Ketidakefektifan itu diperparah lagi oleh kenyataan kerja pembangunan yang sangat minim di tingkat hasil (output) dan kualitasnya. Sampai pertengahan 2012 tercatat oleh publik, bahkan ada beberapa kementerian (seperti Kemenpora) yang masih 0% dalam menyerap anggaran yang disediakan untuk (dan atas permintaan) mereka sendiri. Hingga akhirnya November 2012, Menkeu menyatakan hanya sekitar 70% dana APBN, yang sekitar Rp1.700 triliun, mampu terserap, walau kemudian dikatakan di akhir tahun ia bisa mencapai sekitar 98%.

Cobalah kuliti data dan kata-kata realitas informatif pemerintah itu. Bila hampir 30% dana APBN dihamburhamburkan hanya dalam sebulan terakhir, apa yang bisa kita sebut sebagai `pembangunan' kecuali pesta-pesta kecil, foto-foto, dan tumpukan faktur yang direkayasa? Apa yang dimaknai dari growth dan development di sini? 

Apa yang didapat dari 70% anggaran terserap jika 30%-nya sudah dikorupsi lebih dulu oleh pihak birokrasi dan penyelenggara kegiatan? Dikurangi keuntungan penyelenggara 20% dan korupsi di pengadaan/pembelian 10%, apa tidak tertinggal sedikit persen yang akhirnya mewujud sebagai pembangunan?

Berahi Kekuasaan

Di situkah nilai dan makna 6,3%? Ah, betapa kulit-kulit informasi, bahkan yang media massa sodorkan, bisa membuat kita tertipu. Angka 6,3% boleh jadi bukan sebuah dusta. Namun, kenyataan hidup ekonomi, politik, dan sosial kita sesungguhnya jauh lebih dari itu. Jika Anda perhitungkan semua yang terurai tadi, mulai hidden economy, inefektivitas pemerintah, hingga korupsi masif yang terjadi, angka itu seharusnya sudah melampaui dua digit. Lebih dari dua digit.

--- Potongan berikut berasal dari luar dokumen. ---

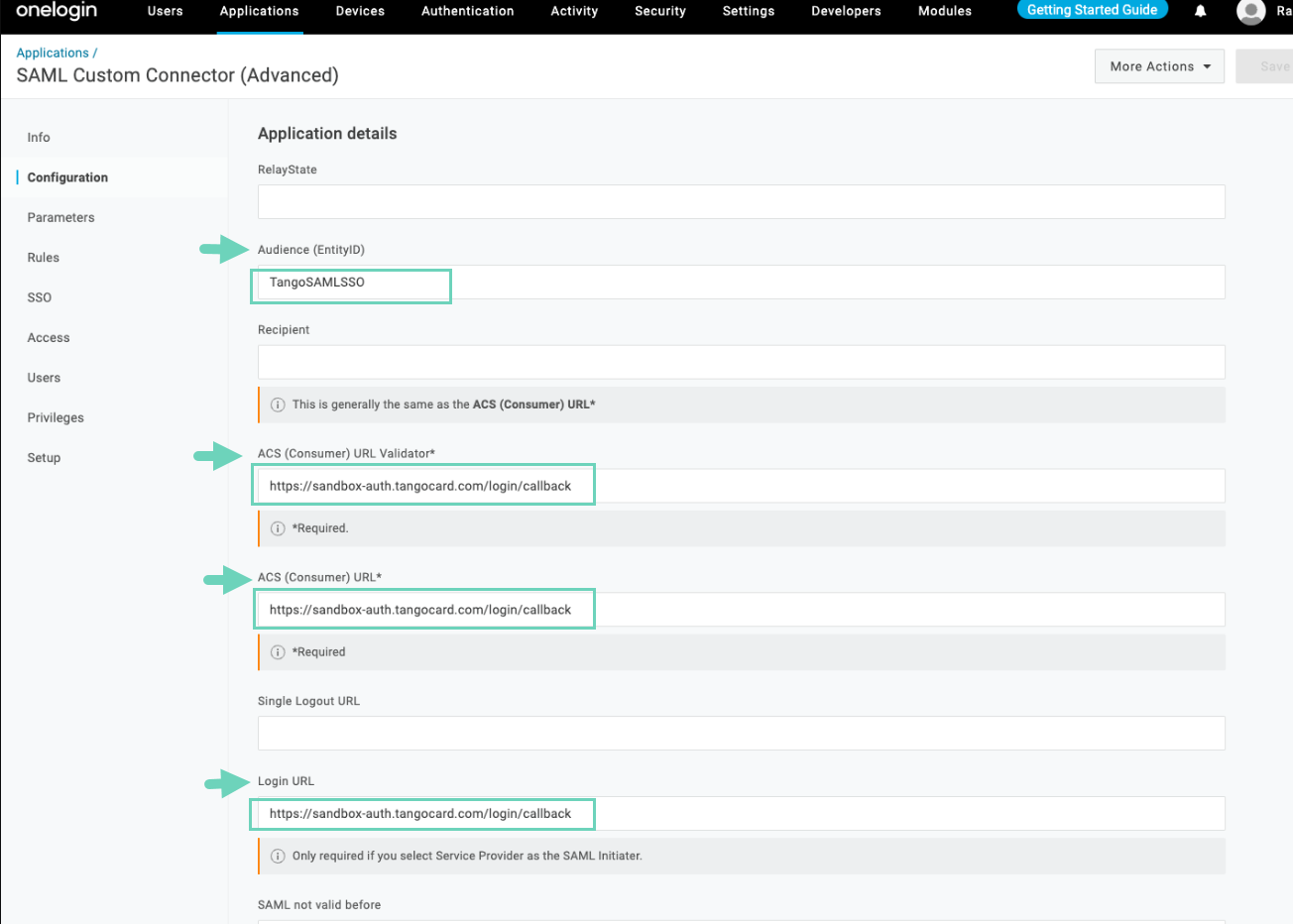Click info icon under ACS (Consumer) URL
This screenshot has height=924, width=1293.
click(x=278, y=652)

Jadi, sesungguhnya, jujur dan terbuka, saya harus menyatakan digit-digit yang hilang itu ialah sebuah indikator yang jelas dan kuat bahwa kita, bangsa Indonesia, sedang dirampok. Oleh kekuatankekuatan ekonomi, politik, dan kebudayaan asing dan lokal yang menjadi kompradornya. Buat saya, ini sebuah perang, tanpa tanda kutip. 
Perang modern, perang global, bukan jenis asimetri sebagaimana dikenal dalam militer. Ini perang yang menyangkut keseluruhan (level dan dimensi) hajat hidup rakyat dan bangsa kita.

Ekonomi di ujung keuntungan besarnya, politik menjadi retorikanya, dan kebudayaan menjadi arsenal utamanya. Hollywood, Bollywood, hingga Gangnam Style bukanlah sekadar perkara kebebasan anak remaja untuk bergaya. Itu juga sebuah infiltrasi moral dan mental untuk menyiapkan sebuah generasi akrab, tidak menolak, dan ikhlas mengonsumsi Apple, Samsung, atau bajaj, bahkan menempatkan semuanya sebagai sumber identitas kita.

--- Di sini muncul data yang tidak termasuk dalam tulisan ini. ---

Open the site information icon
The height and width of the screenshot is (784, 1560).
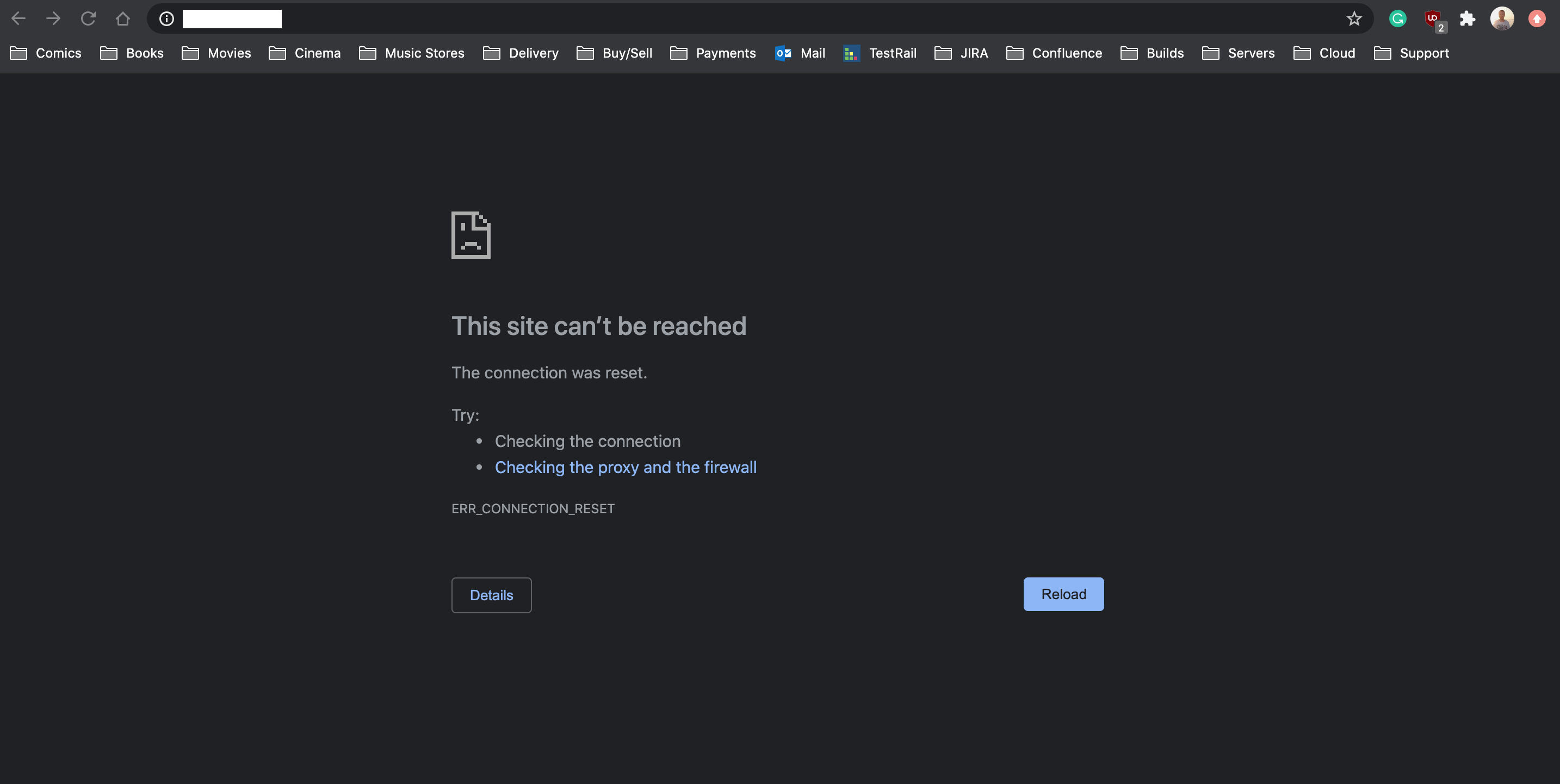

Itu ialah perang peradaban hari ini, yang sesungguhnya, bukan bagi keuntungan peradaban dan kebudayaan itu sendiri, melainkan untuk profit segelintir penguasa kapital yang tidak bernegara.

Tahun 2013 haruslah menjadi tahun yang memastikan apakah kita mau terlibat dalam perang itu. Atau kita sudah lebih dulu menyerah, dan kalah sebagaimana biasanya. Untuk itu, mereka yang menganggap dan punya berahi besar memimpin negeri ini, takarlah dirimu untuk tantangan sebesar itu, apakah kamu sesungguhnya cukup mampu? Atau sekadar remang lampu yang untuk menyala pun tidak mau.